#### Goal of the exercise
Which of the lines below include "Обновить"? Each one should be copied out.

#### Record extracts

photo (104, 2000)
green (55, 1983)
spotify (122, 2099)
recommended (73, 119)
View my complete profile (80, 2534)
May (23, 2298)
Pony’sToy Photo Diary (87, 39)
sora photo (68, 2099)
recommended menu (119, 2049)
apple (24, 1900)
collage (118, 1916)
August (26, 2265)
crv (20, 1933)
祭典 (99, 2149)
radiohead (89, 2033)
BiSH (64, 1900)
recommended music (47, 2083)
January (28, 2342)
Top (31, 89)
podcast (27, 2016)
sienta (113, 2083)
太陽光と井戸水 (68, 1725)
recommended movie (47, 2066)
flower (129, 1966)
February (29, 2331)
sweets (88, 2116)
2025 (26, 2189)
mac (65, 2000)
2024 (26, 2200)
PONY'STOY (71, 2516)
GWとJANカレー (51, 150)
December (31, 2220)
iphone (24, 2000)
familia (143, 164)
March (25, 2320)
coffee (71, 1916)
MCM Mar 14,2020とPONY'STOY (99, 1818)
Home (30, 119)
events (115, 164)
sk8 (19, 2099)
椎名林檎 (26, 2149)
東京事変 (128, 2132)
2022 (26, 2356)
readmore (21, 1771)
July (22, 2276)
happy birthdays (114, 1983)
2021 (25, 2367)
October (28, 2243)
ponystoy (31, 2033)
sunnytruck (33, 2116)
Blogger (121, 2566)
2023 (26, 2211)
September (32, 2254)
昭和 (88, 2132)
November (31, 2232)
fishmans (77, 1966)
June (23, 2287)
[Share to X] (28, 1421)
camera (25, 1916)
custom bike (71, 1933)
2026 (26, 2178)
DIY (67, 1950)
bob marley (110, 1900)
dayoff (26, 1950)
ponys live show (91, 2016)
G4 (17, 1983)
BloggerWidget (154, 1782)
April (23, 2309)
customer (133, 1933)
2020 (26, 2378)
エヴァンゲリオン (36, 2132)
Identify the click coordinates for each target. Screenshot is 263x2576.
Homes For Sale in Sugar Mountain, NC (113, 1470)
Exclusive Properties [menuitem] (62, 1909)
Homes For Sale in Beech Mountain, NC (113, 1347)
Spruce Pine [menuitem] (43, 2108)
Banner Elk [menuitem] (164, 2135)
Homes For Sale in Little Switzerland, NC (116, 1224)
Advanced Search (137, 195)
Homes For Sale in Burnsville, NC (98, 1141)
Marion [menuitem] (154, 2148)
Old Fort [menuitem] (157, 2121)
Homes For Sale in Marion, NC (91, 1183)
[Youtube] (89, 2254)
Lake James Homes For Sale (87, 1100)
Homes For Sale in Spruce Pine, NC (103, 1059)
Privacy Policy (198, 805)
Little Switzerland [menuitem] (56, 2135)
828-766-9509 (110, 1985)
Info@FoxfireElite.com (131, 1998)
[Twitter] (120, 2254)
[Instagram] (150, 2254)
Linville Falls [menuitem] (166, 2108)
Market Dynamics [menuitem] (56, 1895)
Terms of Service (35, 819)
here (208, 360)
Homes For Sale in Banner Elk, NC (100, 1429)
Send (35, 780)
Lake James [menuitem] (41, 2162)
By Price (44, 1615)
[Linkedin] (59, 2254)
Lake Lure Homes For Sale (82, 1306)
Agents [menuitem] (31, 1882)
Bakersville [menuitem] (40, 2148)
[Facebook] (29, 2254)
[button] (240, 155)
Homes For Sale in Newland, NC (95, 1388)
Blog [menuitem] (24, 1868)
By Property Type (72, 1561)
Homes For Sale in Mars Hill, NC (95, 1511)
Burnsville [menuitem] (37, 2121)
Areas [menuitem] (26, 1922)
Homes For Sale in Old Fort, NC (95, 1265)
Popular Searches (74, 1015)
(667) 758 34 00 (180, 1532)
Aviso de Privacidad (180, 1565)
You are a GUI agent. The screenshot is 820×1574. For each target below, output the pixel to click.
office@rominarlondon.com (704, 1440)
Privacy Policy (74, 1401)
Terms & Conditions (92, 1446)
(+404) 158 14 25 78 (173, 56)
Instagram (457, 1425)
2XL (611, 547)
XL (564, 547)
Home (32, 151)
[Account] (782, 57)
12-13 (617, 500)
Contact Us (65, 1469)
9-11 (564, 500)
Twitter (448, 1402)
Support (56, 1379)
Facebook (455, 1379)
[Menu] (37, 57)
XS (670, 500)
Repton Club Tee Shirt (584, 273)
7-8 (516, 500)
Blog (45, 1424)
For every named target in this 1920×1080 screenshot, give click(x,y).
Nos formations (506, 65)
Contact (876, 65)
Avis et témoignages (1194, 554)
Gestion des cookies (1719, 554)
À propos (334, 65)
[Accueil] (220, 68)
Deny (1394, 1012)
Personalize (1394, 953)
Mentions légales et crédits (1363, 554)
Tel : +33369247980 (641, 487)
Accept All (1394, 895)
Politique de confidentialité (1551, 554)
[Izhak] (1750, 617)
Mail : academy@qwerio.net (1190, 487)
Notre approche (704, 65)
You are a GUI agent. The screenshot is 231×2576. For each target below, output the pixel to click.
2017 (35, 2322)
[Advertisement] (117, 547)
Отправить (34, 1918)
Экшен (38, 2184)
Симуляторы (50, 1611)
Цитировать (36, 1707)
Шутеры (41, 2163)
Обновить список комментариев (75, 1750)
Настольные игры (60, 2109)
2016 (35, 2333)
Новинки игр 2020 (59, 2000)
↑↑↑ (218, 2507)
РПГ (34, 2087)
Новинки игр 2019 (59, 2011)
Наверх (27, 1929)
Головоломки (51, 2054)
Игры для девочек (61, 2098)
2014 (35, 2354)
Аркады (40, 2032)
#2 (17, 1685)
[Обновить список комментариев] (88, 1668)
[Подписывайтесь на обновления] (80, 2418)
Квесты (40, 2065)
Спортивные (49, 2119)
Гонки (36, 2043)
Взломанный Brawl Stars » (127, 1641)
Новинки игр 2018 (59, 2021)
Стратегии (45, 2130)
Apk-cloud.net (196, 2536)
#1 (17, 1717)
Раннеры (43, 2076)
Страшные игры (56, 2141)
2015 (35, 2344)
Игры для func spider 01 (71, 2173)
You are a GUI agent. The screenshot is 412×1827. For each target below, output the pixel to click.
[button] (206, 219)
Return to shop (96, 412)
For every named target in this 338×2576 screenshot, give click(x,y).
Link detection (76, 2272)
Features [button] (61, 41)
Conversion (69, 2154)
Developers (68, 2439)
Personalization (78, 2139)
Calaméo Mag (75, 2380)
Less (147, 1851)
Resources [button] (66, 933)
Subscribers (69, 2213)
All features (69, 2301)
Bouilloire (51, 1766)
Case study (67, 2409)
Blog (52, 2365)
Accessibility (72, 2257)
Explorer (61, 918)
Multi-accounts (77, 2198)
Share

#### Your solution
Обновить список комментариев (75, 1750)
[Обновить список комментариев] (88, 1668)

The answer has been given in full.